Facilities manager reflects on career
December 4, 2003
For 40 years, Dennis Erickson held his breath the moment before the lighting of the tree at the annual Festival of Lights.
Every year, he breathed a sigh of relief after the switch was flipped and the blues, yellows, reds and greens sparkled out from the long boughs of the evergreen that stands in front of Beardshear Hall.
“I’m always tickled when the lights go on,” Erickson said, manager of Facilities Planning and Management.
This year, the Festival of Lights was canceled due to budget cuts but was later replaced with “A Winter Celebration: The Festival of Lights,” sponsored by Veishea.
Jessica Carlson, general co-chairwoman of Veishea, said it was the start of a new tradition.
In Erickson’s final days before retirement, he was asked to help introduce that tradition by being the person to flip the switch that would turn on the lights at the Memorial Union.
It was a tall request for a man who prefers to remain quietly in the background.
Carlson said he was the perfect man for the job.
“We thought it would be befitting to usher in the new tradition we’re starting before he leaves,” she said.
The festival was held in the front of the Union, where tubas played “Jingle Bells,” and students wrestled in the new snow. Luminaries were placed along the sidewalk and the Campanile tolled out Christmas songs while people huddled together with hot chocolate.
Government of the Student Body representative Angela Groh, Vice President for Student Affairs Thomas Hill and Erickson’s daughter, Lindsay Erickson, junior in elementary education, all spoke.
Each one toted Iowa State’s rich history of tradition for its students, faculty, staff and alumni.
Dennis understands that tradition.
He has been at Iowa State long enough to see four university presidents come and go, to watch trees he planted as saplings grow as tall as the stately buildings that surround them and long enough to watch his daughter, Lindsay, grow up and become a part of the university and part of the Veishea tradition.
Dennis met his wife, Gloria Erickson, at Iowa State, started his career here and raised his family here.
Lindsay said her family bleeds cardinal and gold.
“I’ve been a Cyclone fan all my life,” she said.
Dennis has never abandoned his Cyclones. He has watched the men’s basketball team from the same seats since Hilton Coliseum opened in 1971: section nine, row six, seats one, two and three.
In all these years, he has never left a game early.
“We stay until the bitter end,” he said. “I figure it’s their job to stay out there, and it’s our job to stay there and watch.”
Lindsay, who as a child used to lie under the bleachers on the cement when football games got long, said she remembers being able to name the numbers and positions of Cyclone players when she was little. She still boasts about the 1992 game when the Cyclones beat the Huskers 19-10.
Dennis said it is important to him to support the university.
Gloria, program assistant for Facilities Planning and Management, said he takes a lot of pride in this university.

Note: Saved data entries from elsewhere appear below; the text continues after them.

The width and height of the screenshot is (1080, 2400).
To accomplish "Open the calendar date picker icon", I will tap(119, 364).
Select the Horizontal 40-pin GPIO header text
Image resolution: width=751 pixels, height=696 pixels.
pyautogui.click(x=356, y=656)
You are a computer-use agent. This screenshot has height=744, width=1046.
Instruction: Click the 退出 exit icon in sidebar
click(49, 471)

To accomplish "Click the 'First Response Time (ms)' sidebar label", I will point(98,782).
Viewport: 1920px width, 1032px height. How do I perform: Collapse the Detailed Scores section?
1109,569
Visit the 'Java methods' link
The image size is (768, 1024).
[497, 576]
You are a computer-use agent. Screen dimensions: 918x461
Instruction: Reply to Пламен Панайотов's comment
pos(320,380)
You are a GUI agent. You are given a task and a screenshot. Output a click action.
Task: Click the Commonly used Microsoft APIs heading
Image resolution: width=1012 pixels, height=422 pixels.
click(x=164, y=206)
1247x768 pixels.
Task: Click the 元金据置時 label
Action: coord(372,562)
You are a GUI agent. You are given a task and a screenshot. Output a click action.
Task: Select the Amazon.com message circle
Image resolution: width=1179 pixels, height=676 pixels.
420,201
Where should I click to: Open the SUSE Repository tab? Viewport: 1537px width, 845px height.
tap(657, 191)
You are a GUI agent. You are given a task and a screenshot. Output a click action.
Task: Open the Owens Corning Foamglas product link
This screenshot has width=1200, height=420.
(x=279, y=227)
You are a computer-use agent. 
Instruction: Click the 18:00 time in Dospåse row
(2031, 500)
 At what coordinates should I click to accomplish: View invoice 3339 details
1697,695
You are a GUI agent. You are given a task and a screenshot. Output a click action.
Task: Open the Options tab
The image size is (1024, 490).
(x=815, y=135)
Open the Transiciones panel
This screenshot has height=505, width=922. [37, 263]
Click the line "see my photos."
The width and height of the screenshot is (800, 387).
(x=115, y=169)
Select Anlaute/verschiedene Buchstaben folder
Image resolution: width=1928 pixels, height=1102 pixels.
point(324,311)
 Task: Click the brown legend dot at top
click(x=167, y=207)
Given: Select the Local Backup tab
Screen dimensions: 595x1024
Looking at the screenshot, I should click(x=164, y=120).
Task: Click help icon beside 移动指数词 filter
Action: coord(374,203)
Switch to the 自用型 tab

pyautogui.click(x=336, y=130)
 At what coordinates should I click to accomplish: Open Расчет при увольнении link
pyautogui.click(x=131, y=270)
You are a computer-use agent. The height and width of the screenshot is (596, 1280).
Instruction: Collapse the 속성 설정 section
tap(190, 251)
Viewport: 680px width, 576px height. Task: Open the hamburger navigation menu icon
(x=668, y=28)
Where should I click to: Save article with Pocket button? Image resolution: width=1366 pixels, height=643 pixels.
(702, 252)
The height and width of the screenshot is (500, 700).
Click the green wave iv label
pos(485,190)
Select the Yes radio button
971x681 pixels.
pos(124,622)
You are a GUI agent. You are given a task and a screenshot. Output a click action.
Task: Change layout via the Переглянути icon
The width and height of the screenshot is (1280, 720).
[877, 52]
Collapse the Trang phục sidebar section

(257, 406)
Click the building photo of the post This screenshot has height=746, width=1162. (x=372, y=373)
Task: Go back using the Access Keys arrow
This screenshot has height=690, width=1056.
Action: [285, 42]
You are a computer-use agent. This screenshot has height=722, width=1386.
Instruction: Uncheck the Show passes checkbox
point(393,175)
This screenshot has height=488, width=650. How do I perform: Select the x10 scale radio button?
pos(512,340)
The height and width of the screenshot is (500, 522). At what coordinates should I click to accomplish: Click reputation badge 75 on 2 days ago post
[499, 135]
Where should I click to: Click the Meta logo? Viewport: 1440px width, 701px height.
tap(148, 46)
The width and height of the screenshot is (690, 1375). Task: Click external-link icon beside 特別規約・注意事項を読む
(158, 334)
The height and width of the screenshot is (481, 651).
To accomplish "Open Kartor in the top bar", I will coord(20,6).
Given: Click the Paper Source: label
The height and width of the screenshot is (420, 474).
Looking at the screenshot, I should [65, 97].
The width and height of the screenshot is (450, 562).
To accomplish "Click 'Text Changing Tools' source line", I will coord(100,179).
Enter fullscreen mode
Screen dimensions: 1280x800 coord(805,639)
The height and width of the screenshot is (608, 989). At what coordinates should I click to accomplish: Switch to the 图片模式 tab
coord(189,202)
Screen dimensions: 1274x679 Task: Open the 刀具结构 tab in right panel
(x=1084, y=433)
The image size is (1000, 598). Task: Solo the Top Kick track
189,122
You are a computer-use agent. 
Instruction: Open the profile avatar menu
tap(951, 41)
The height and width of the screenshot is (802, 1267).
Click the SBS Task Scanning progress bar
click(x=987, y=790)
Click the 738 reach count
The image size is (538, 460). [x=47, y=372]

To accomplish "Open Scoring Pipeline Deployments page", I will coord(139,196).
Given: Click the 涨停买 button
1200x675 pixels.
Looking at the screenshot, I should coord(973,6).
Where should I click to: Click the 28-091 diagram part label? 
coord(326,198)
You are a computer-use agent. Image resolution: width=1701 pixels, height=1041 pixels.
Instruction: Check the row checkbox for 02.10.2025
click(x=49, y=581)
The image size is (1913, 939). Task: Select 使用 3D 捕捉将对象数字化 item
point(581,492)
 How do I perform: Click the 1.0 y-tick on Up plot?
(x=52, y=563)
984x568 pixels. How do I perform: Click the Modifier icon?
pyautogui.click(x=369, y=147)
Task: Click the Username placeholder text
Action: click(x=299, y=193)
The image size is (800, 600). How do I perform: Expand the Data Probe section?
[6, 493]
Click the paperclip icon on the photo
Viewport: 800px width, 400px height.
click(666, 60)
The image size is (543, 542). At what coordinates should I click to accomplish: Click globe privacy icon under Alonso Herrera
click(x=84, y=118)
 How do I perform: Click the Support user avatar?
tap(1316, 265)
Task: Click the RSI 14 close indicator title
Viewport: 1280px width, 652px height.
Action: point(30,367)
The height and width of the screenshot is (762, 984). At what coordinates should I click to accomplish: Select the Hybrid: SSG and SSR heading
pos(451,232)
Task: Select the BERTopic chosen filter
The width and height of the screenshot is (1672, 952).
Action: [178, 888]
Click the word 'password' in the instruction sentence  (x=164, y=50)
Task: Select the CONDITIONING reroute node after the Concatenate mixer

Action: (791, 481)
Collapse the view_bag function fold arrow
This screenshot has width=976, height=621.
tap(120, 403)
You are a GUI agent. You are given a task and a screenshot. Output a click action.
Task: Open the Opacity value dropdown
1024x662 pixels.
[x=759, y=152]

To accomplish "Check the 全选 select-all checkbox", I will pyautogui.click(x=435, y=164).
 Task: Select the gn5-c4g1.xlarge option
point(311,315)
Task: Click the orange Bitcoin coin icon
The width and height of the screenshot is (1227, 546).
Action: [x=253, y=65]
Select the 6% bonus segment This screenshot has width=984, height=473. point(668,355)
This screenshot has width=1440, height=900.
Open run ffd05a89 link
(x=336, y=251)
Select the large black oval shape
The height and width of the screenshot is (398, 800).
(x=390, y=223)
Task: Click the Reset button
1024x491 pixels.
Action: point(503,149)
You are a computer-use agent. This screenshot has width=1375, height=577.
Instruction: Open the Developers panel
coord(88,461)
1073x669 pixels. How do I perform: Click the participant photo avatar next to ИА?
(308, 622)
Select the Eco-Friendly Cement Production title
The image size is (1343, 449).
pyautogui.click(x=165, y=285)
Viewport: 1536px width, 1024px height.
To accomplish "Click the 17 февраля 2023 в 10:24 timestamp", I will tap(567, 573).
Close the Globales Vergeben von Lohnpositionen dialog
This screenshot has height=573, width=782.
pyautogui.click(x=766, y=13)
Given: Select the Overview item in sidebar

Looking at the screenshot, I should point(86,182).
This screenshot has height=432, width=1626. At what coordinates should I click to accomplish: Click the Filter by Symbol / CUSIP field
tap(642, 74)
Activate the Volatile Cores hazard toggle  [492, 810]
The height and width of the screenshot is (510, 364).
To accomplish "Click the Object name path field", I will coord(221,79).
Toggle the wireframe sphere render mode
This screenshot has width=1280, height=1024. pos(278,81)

“Every time we go from one end of the town to the other, we always go through campus,” she said.
In the past 40 years, Dennis has been meticulous about taking care of the trees, shrubs and 34 miles of sidewalk that run through the campus.
It earned Dennis and his staff the honor of being one of the top 25 most beautiful campuses in the nation and the American Society of Landscape Architects award.
Humbly, Dennis doesn’t take credit for it. “I’m just a small piece of that,” he said.
He said he recalls years ago being out in the early morning hours, removing snow from deserted streets, seeing the twinkling lights of the tree in front of Beardshear and thinking how nice they made the campus look.
From his first job at Iowa State, mowing the lawn for a $1.05 an hour, to now, the last days before retirement, Dennis has stuck by the university and its traditions. As a master of the outdoors, he knows that, like the seasons, things change.
Tonight, starting the countdown that turns on the lights that are dotted across the bushes outside the MU, Dennis appears content surrounded by his wife and daughter.
This year might be different from others, but to Dennis, sometimes new traditions are just as good as the old ones.